Compared with the flow control valve 11 as the actuator, the flow control valve 11 does not need to be additionally arranged on the upper flow passage 7, so that the structure of the whole pressure control system of the upper flow passage 7 and the lower flow passage 8 is simplified, and the cost of the pressure control system is reduced.

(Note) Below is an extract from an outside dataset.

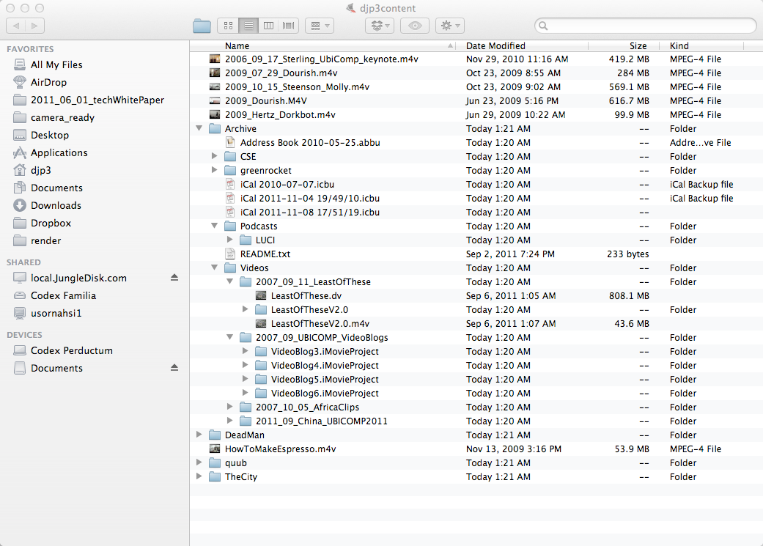
Task: Switch to icon view in toolbar
Action: 228,26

In the description herein, references to the description of the term "one embodiment," "some embodiments," "an illustrative embodiment," "an example," "a specific example," or "some examples" or the like mean that a particular feature, structure, material, or characteristic described in connection with the embodiment or example is included in at least one embodiment or example of the invention. In this specification, the schematic representations of the terms used above do not necessarily refer to the same embodiment or example. Furthermore, the particular features, structures, materials, or characteristics described may be combined in any suitable manner in any one or more embodiments or examples.

While embodiments of the invention have been shown and described, it will be understood by those of ordinary skill in the art that: various changes, modifications, substitutions and alterations can be made to the embodiments without departing from the principles and spirit of the invention, the scope of which is defined by the claims and their equivalents.